After taking a disk image, it was time for Linux. Arch went on without issue. Notes below. The only thing that took a little set up was the dual graphics card nvidia Optimus thingy using 'Bumblebee'. It worked first time though.

Arch installation:
loadkeys uk
cfdisk /dev/sda
mkfs.ext3 /dev/sda2
mount /dev/sda2 /mnt
pacstrap /mnt base base-devel
pacstrap /mnt grub-bios
genfstab -p /mnt >> /mnt/etc/fstab
arch-chroot /mnt
    nano /etc/hostname
    nano /etc/hosts
    nano /etc/vconsole.conf
        KEYMAP=uk
        FONT=
        FONT_MAP=
    nano /etc/locale.gen
    locale-gen
    nano /etc/locale.conf
        LANG=en_GB.UTF-8
    mkinitcpio -p linux
    grub-install --recheck /dev/sda
    pacman -S os-prober
    grub-mkconfig -o /boot/grub/grub.cfg
    passwd root
    exit
umount /mnt
reboot
Installed:
vim
cpupower lm_sensors wireless_tools yajl
alsa-utils alsa-oss alsa-plugins
netcat mpg123 wget
wicd
    gpasswd -a USERNAME network
    /etc/rc.conf    DAEMONS= dbus wicd
dhclient
(I had to install dhclient - wicd seemed unhappy with the Arch default of dhcpcd)

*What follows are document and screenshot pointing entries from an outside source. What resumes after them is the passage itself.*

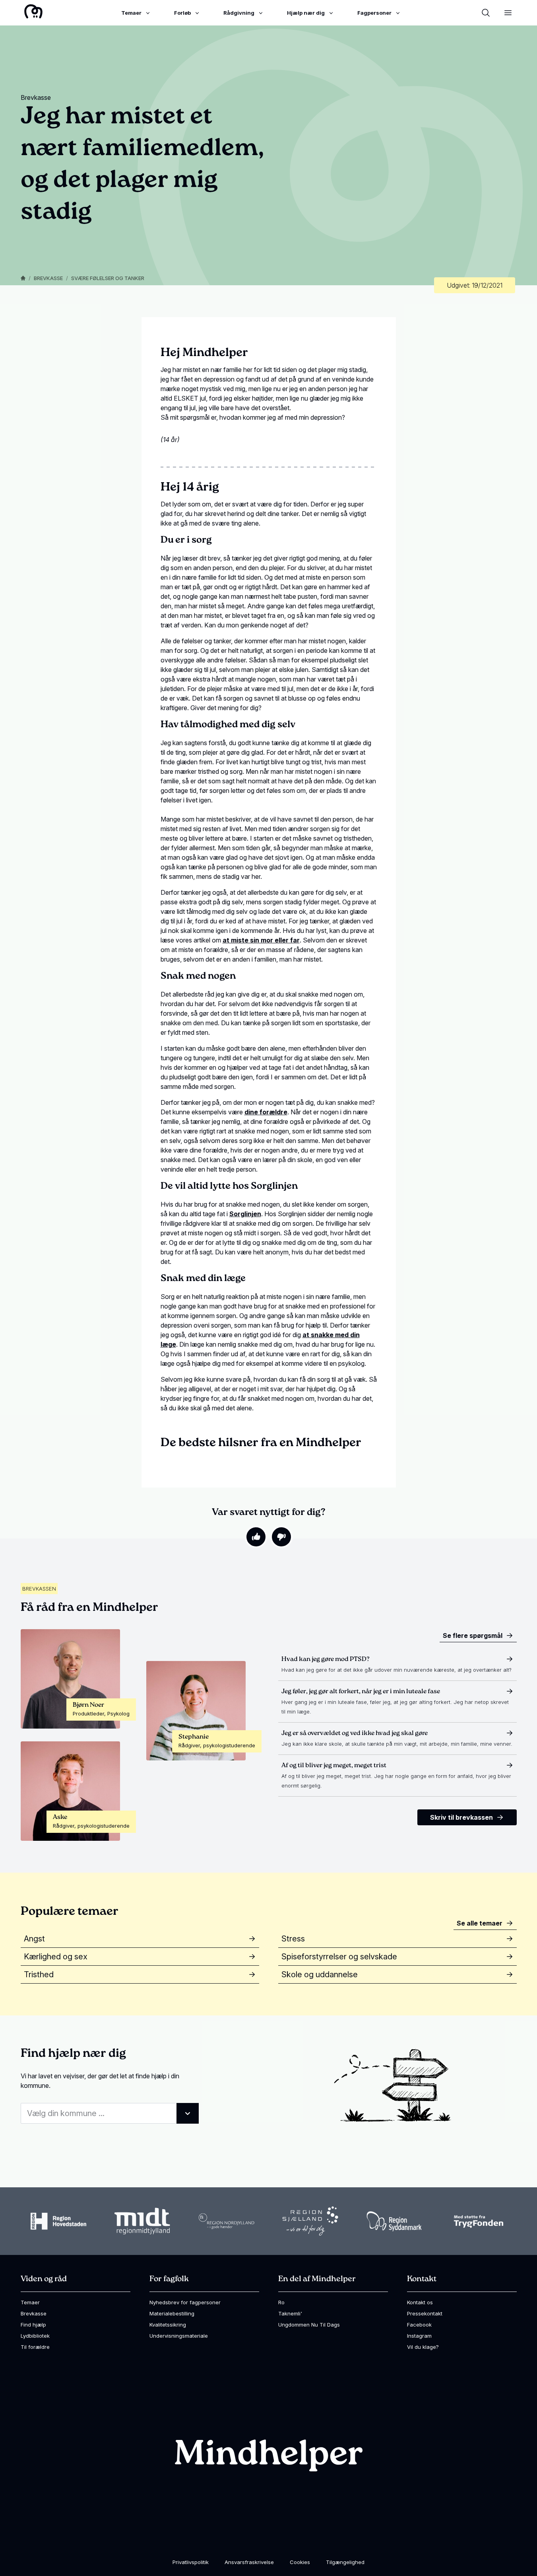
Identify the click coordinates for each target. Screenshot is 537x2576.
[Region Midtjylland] (142, 2221)
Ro (281, 2302)
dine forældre (265, 1112)
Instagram (419, 2336)
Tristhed (39, 1974)
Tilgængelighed (345, 2562)
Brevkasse (48, 278)
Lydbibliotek (35, 2336)
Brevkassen (39, 1588)
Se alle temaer (479, 1923)
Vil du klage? (423, 2347)
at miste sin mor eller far (261, 940)
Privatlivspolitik (191, 2562)
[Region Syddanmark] (394, 2221)
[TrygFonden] (478, 2221)
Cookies (300, 2562)
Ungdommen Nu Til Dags (309, 2324)
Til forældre (35, 2347)
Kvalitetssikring (167, 2324)
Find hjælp (33, 2324)
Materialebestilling (171, 2313)
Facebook (419, 2324)
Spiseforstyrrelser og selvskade (339, 1956)
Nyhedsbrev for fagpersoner (185, 2302)
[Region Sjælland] (310, 2221)
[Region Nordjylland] (226, 2221)
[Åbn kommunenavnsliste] (187, 2113)
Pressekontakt (424, 2313)
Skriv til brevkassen (461, 1817)
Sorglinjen (245, 1214)
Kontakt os (420, 2302)
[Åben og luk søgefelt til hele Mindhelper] (485, 12)
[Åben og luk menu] (508, 12)
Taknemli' (290, 2313)
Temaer (30, 2302)
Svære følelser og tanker (107, 278)
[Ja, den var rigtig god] (256, 1537)
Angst (34, 1938)
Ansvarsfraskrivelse (249, 2562)
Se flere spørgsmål (472, 1635)
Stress (293, 1938)
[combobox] (110, 2113)
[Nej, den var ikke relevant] (281, 1537)
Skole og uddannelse (319, 1974)
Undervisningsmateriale (178, 2336)
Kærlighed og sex (55, 1956)
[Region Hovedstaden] (58, 2221)
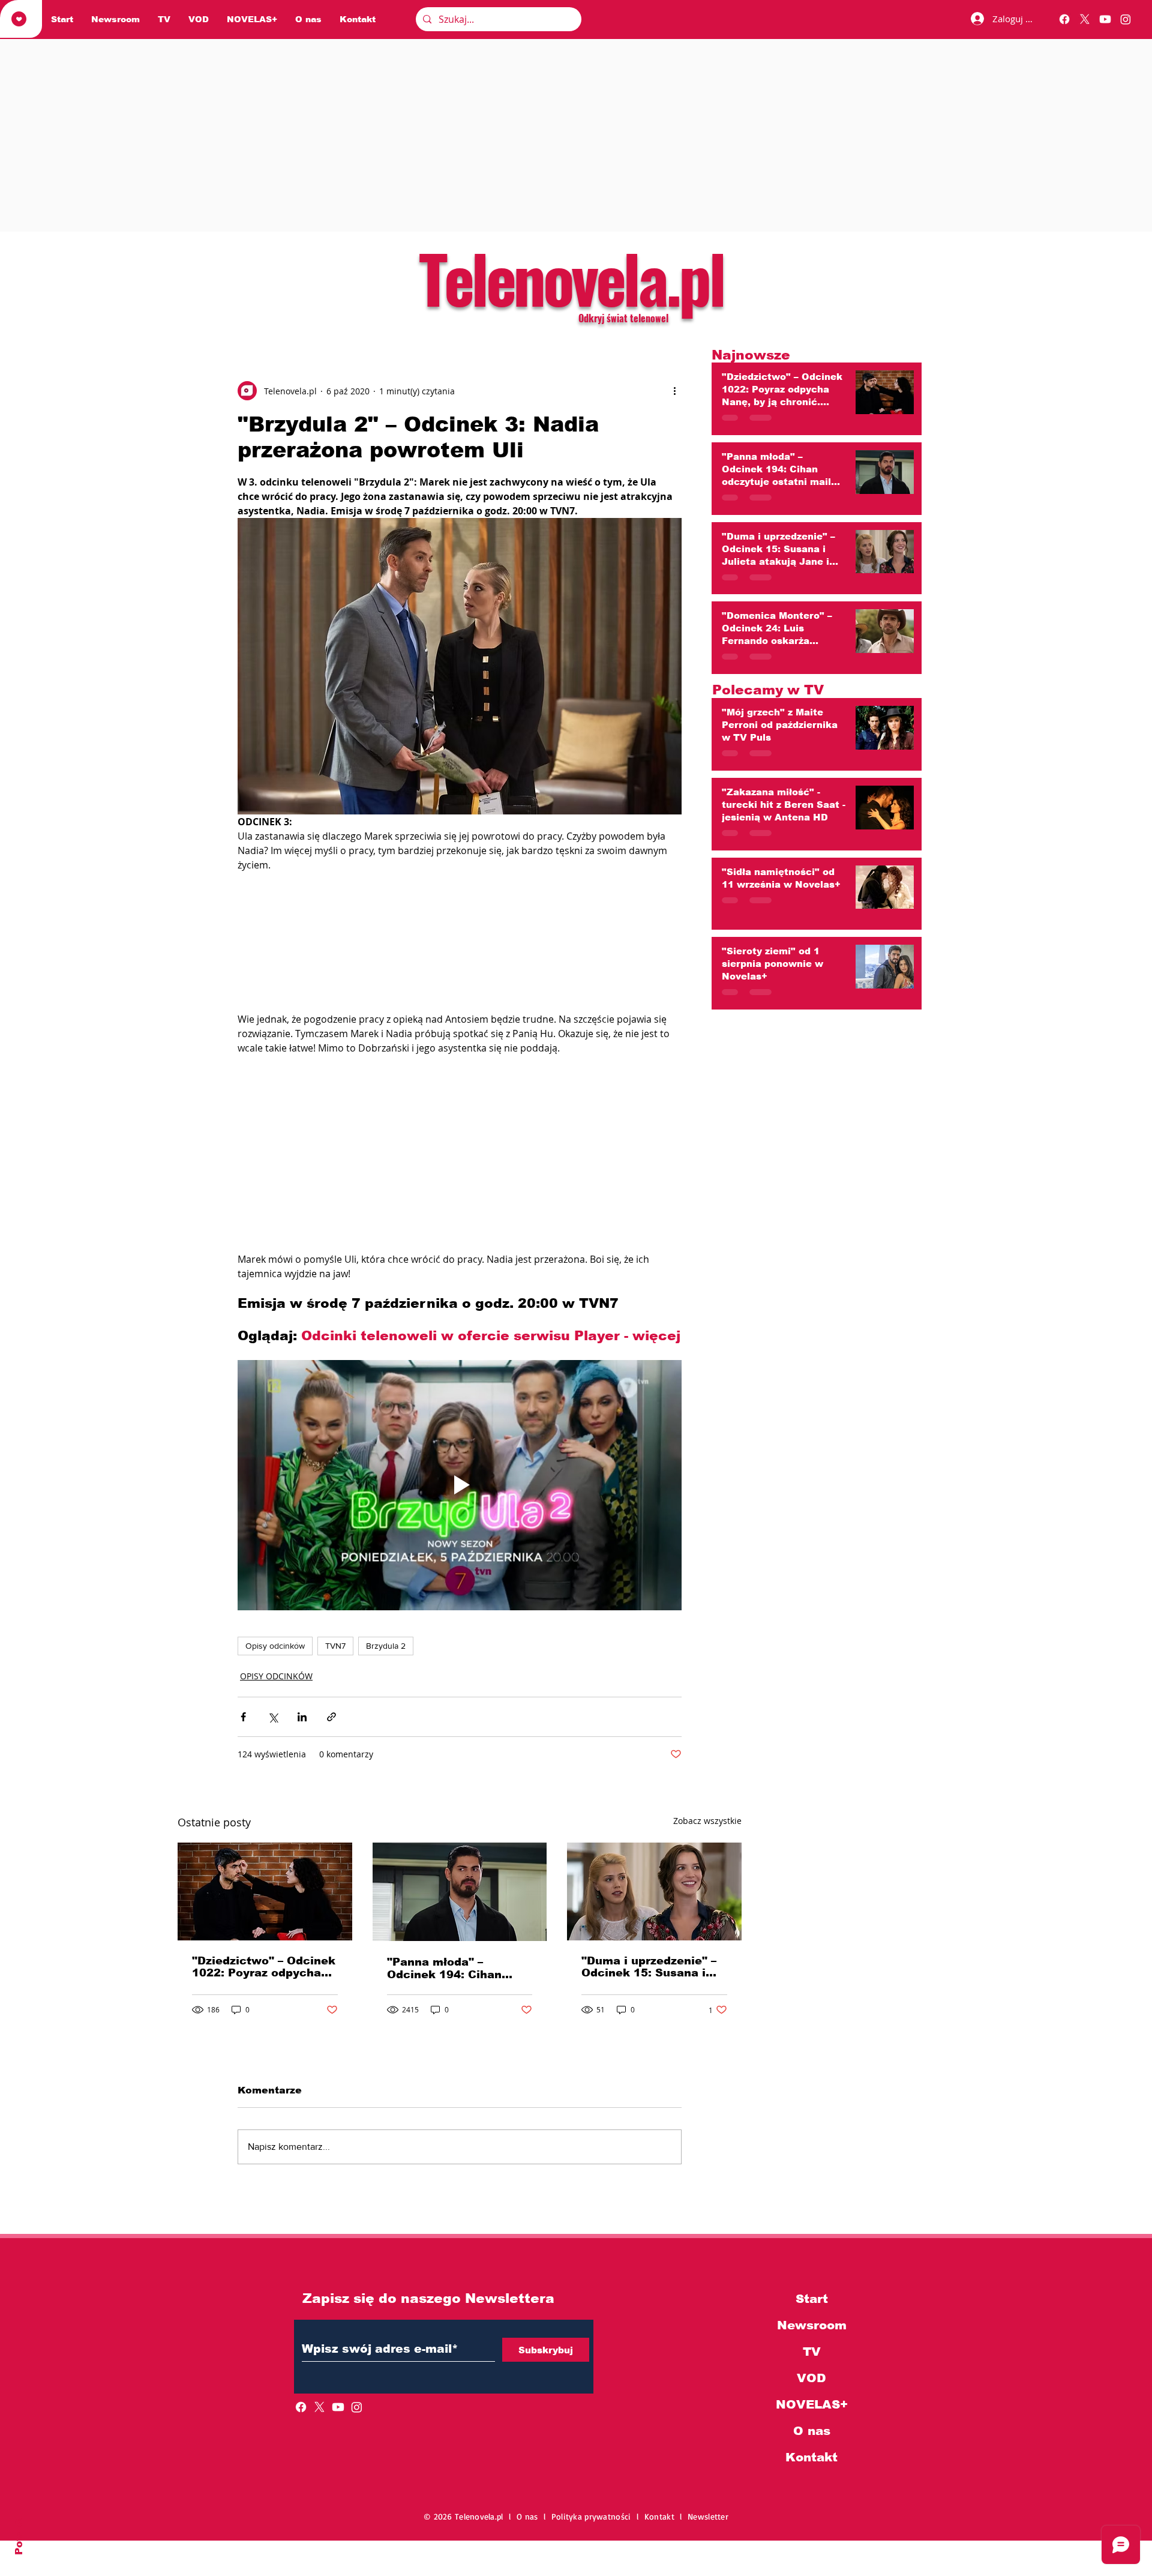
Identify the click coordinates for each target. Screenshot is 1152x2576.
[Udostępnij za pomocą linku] (331, 1778)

Fix the grub error message:
# cp /usr/share/locale/en\@quot/LC_MESSAGES/grub.mo /boot/grub/locale/en.mo
Installed Xorg and stuff:
xorg-server xorg-xinit xorg-server-utils mesa mesa-demos xf86-input-synaptics xf86-video-intel openbox rxvt-unicode feh
~/.xinitrc
    exec openbox-session
Installed yaourt to get bumblebee:
$ wget http://aur.archlinux.org/packages/package-query/package-query.tar.gz
$ wget http://aur.archlinux.org/packages/yaourt/yaourt.tar.gz
$ tar xvzf package-query.tar.gz
$ tar xvzf yaourt.tar.gz
$ cd package-query
$ makepkg
# pacman -U package-query-1.0.1-x86-64......
$ cd yaourt
$ makepkg
# pacman -U yaourt-blahblah......
Installed bumblebee and stuff, tested with glxgears:
yaourt -S bumblebee
yaourt -S nvidia-utils-bumblebee nvidia-bumblebee
    /etc/rc.conf   DAEMONS=bumblebeed

glxgears
optirun glxgears
Installed bbswitch to save power and turn off the nvidia card when not in use:
yaourt -S bbswitch

/etc/bumblebee/bumblebee.conf

    [bumblebeed]
    KeepUnusedXServer=false
    TurnCardOffAtExit=false
    ...
    [driver-nvidia]
    PMMethod=bbswitch
    ...
    [driver-nouveau]
    PMMethod=bbswitch
    ...

/etc/modprobe.d/bbswitch.conf
    options bbswitch load_state=0 unload_state=0

# rc.d restart bumblebeed


/etc/rc.d/functions.d/nvidia-card-enable
#############################
nvidia_card_enable() {
  BBSWITCH=/proc/acpi/bbswitch

  stat_busy "Enabling NVIDIA GPU"

  if [ -w ${BBSWITCH} ]; then
    echo ON > ${BBSWITCH}
    stat_done
  else
    stat_fail
  fi
}

add_hook shutdown_poweroff nvidia_card_enable
#############################

chmod +x /etc/rc.d/functions.d/nvidia-card-enable
Rebooted, and tested the power saving (it's off when it shows rev as FF)
lspci|grep VGA
    (rev ff)
optirun glxgears
lspci|grep VGA
    (rev a1)
Installed laptop-mode-tools to stop the drive from using whatever power saving settings it has as default (which makes it click every few seconds as it's too aggressive):
laptop-mode-tools
    /etc/rc.conf    DAEMONS= laptop-mode
    /etc/laptop-mode/laptop-mode.conf
        #
        # Power management for HD (hdparm -B values)
        #
        BATT_HD_POWERMGMT=128
        LM_AC_HD_POWERMGMT=254
        NOLM_AC_HD_POWERMGMT=254
...and that was it really. I'm yet to test suspend and bluetooth, but they should just work.